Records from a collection

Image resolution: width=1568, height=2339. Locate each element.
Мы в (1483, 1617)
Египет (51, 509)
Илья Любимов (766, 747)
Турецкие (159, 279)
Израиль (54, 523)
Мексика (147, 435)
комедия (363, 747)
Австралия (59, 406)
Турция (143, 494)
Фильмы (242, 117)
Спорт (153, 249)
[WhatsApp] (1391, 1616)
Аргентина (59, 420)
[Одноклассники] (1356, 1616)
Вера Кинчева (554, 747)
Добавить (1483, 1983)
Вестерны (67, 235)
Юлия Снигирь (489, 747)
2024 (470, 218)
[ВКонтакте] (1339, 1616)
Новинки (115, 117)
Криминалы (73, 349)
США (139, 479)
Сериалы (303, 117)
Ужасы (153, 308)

==

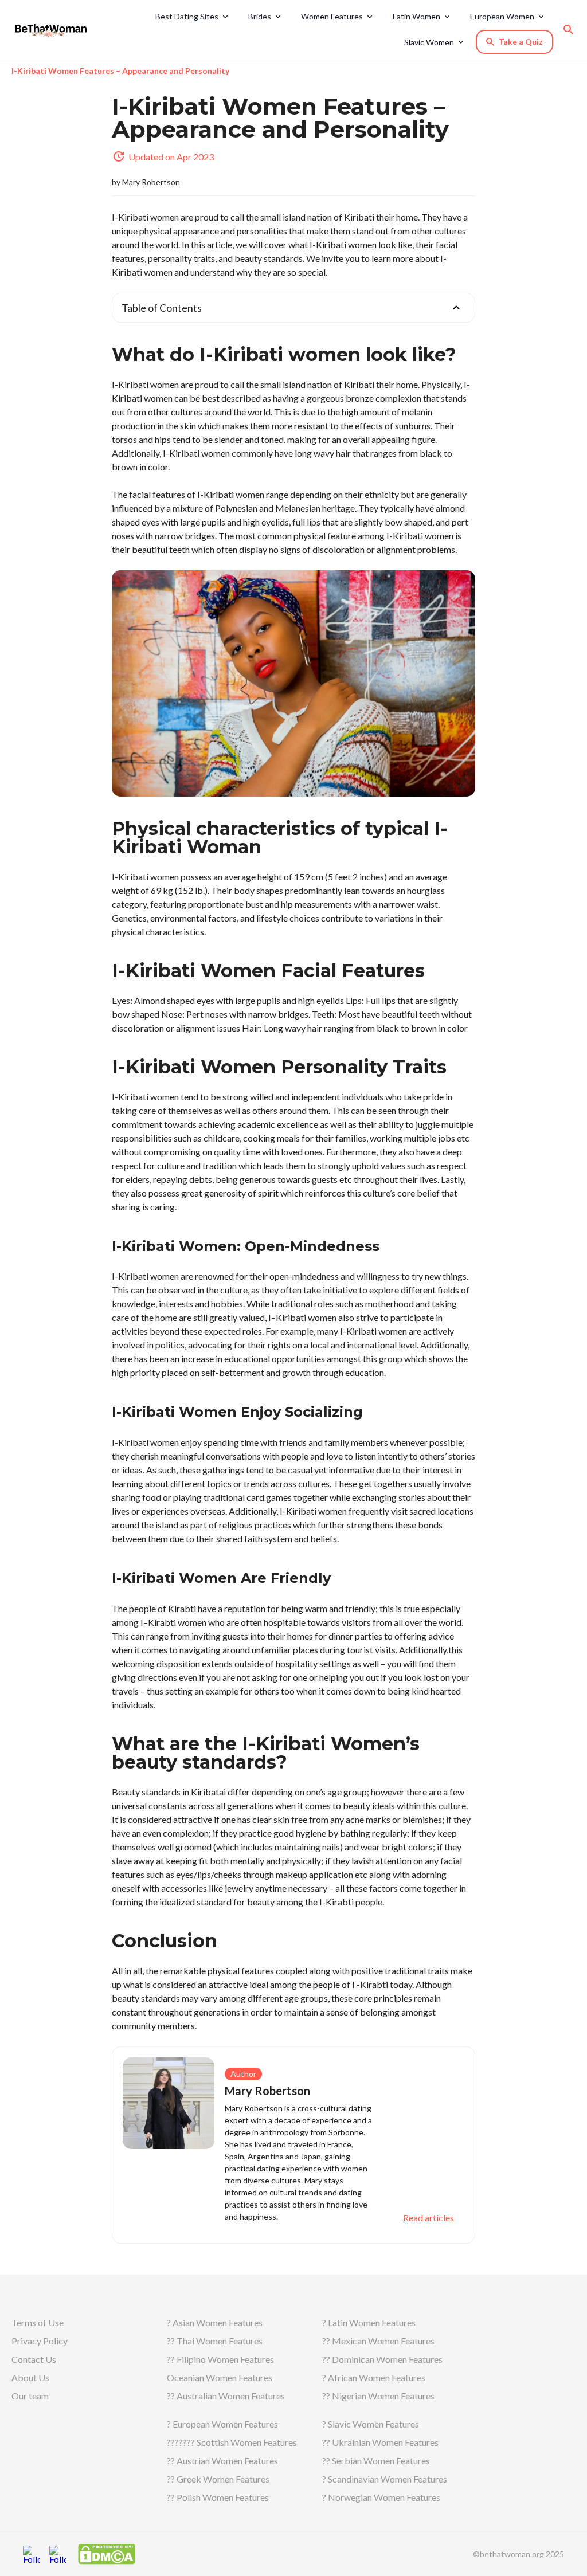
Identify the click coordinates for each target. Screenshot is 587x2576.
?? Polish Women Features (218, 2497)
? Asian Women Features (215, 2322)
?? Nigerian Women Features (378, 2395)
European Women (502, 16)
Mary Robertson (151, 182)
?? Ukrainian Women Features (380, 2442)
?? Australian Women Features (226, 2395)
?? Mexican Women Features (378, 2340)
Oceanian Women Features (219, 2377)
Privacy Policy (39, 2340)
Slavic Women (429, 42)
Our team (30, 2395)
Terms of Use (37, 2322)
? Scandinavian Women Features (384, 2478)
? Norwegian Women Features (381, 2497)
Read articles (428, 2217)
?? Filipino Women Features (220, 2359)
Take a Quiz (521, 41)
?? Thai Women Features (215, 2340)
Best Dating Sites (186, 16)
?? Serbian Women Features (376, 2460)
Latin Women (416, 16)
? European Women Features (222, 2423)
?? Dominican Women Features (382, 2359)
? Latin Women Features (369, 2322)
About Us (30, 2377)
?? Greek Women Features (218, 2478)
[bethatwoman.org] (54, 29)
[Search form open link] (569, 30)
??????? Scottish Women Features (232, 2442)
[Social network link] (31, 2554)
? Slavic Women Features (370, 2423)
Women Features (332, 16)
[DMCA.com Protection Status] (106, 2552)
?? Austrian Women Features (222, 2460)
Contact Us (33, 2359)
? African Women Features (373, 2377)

> EXERCISE AIM: Please return a copy of each line in the entries that has the string "Slavic".

> ANSWER TO THIS PROBLEM:
Slavic Women (429, 42)
? Slavic Women Features (370, 2423)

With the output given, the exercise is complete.